WPA Artists at Swann

The Artists of the WPA were on exhibit at Swann Galleries’ Thursday, February 4 auction. The multi-departmental sale was headed by Harold Porcher, the house’s director of Modern and Post-War Art, and featured paintings, prints, photographs, posters and related ephemera by artists whose careers were sustained by the Works Progress Administration and other agencies of the New Deal.
    
The sale was led by a selection of 38 vintage silver prints spanning 1932-42 by John Vachon, a record for the grouping, that sold for $37,500. Vachon began his work for the Farm Security Administration as an assistant messenger. As his interest in photography grew, he began to make his own photographs and accompanied Arthur Rothstein on one of his assignments; in 1938 Vachon would have his first solo assignment for the FSA in Nebraska.  Other photography highlights included Dorothea Lange, with Hoe Culture, Alabama Tenant Farmer near Anniston, silver print, 1936 ($8,125), and Migrant Mother, silver print, 1936, printed circa 1970 ($7,000); Berenice Abbott with Manhattan Bridge (Looking Up), silver contact print, 1936 ($7,000); and Peter Sekaer with Old Fashioned Kitchen on Virginia Farm, silver print, 1936, which was acquired by an institution ($5,250).
    
Norman Lewis, who worked sporadically with several entities within the WPA, produced one of the highlights among the prints on offer, with his 1943 lithograph Comrades selling for $9,375.  Other lithographs that captured collector attention included Benton Spruance’s The 30’s-Windshield, 1939, which brought a record for the print at $6,750; Howard Cook’s Lower Manhattan, 1939, at $8,750; and Grant Wood’s Tree Planting Group, 1937, at $8,750.  Joseph Binder’s 1939 poster for the New York’s World Fair brought $5,250—the highest price for the work this century.

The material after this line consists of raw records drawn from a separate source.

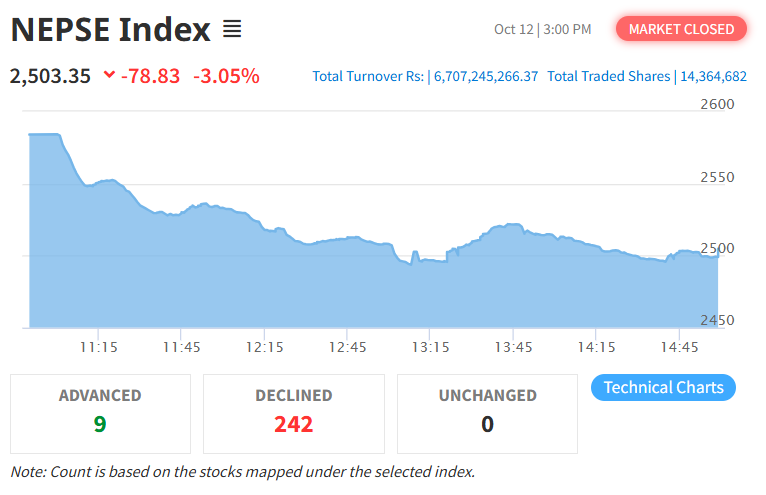The width and height of the screenshot is (766, 495).
Task: Select the ADVANCED stocks count box
Action: [100, 413]
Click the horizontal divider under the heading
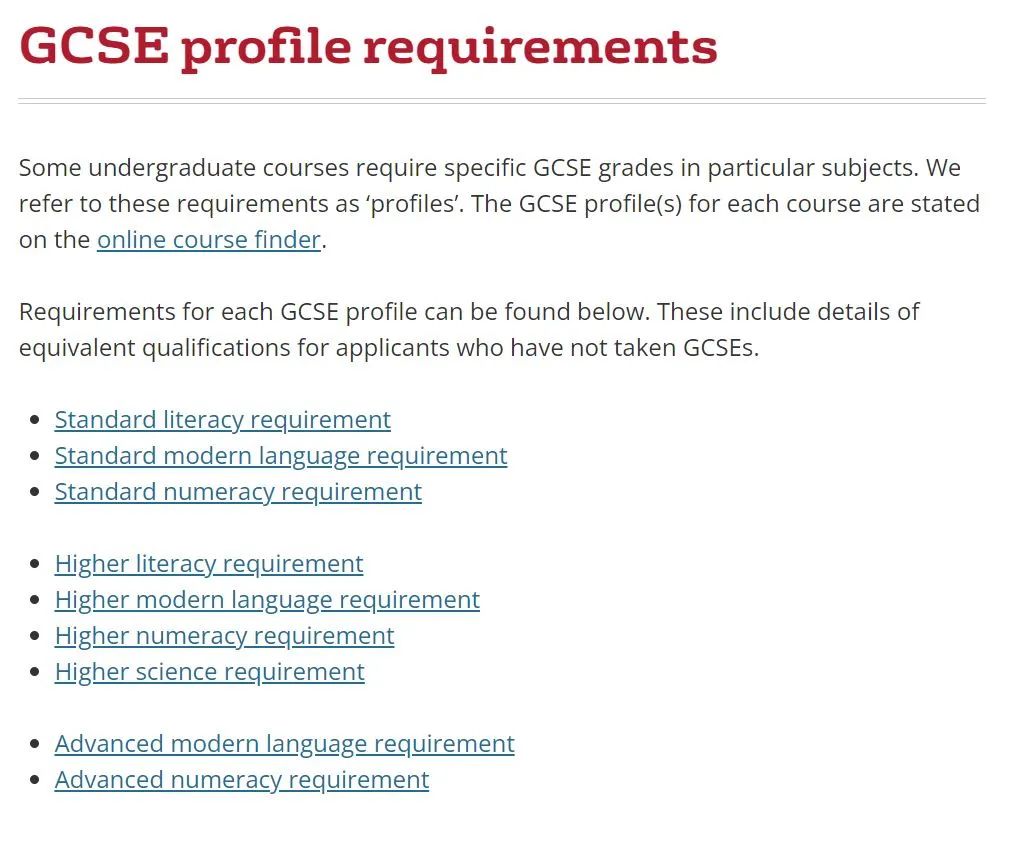 (502, 101)
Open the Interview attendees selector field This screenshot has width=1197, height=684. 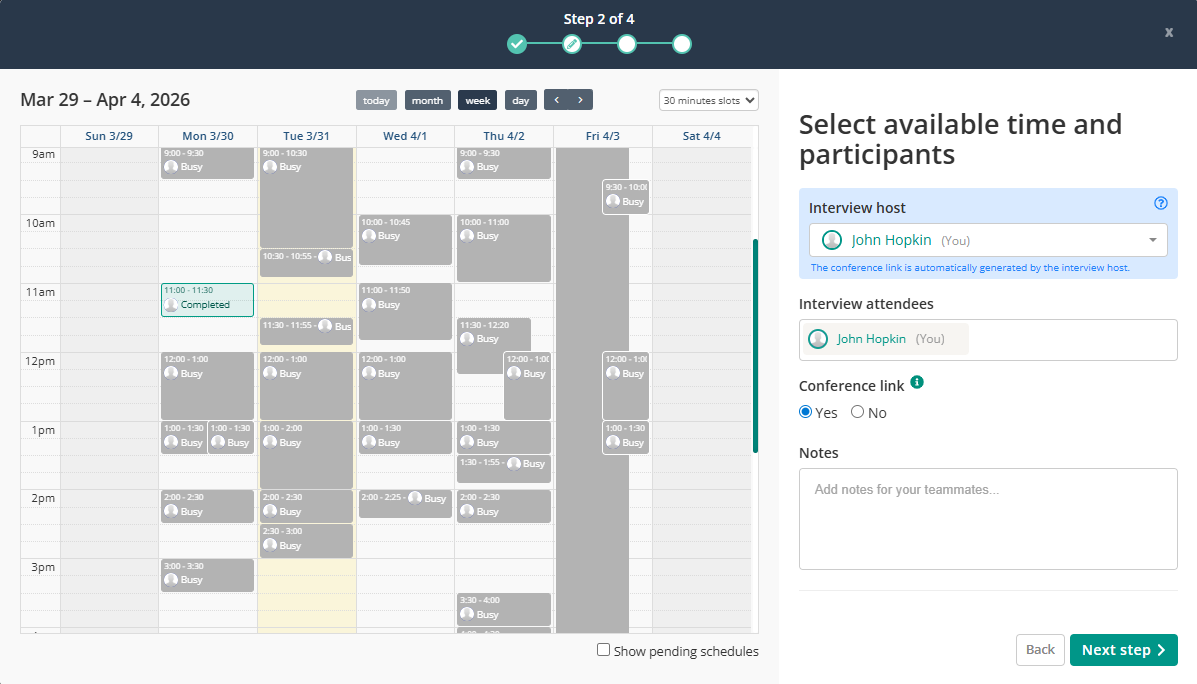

Paintings were popular among collectors with records being established for Arthur Getz with a 1938 casein and tempera study selling for $10,625, and Abram Tromka with Third Avenue El, oil on canvas, 1941, at $7,000. Reginald Marsh was represented with The Waterfront, New York, oil on canvas, 1943, which brought $13,750; and Leon Bibel's The Flood, oil on canvas, circa 1939, fetched $5,000.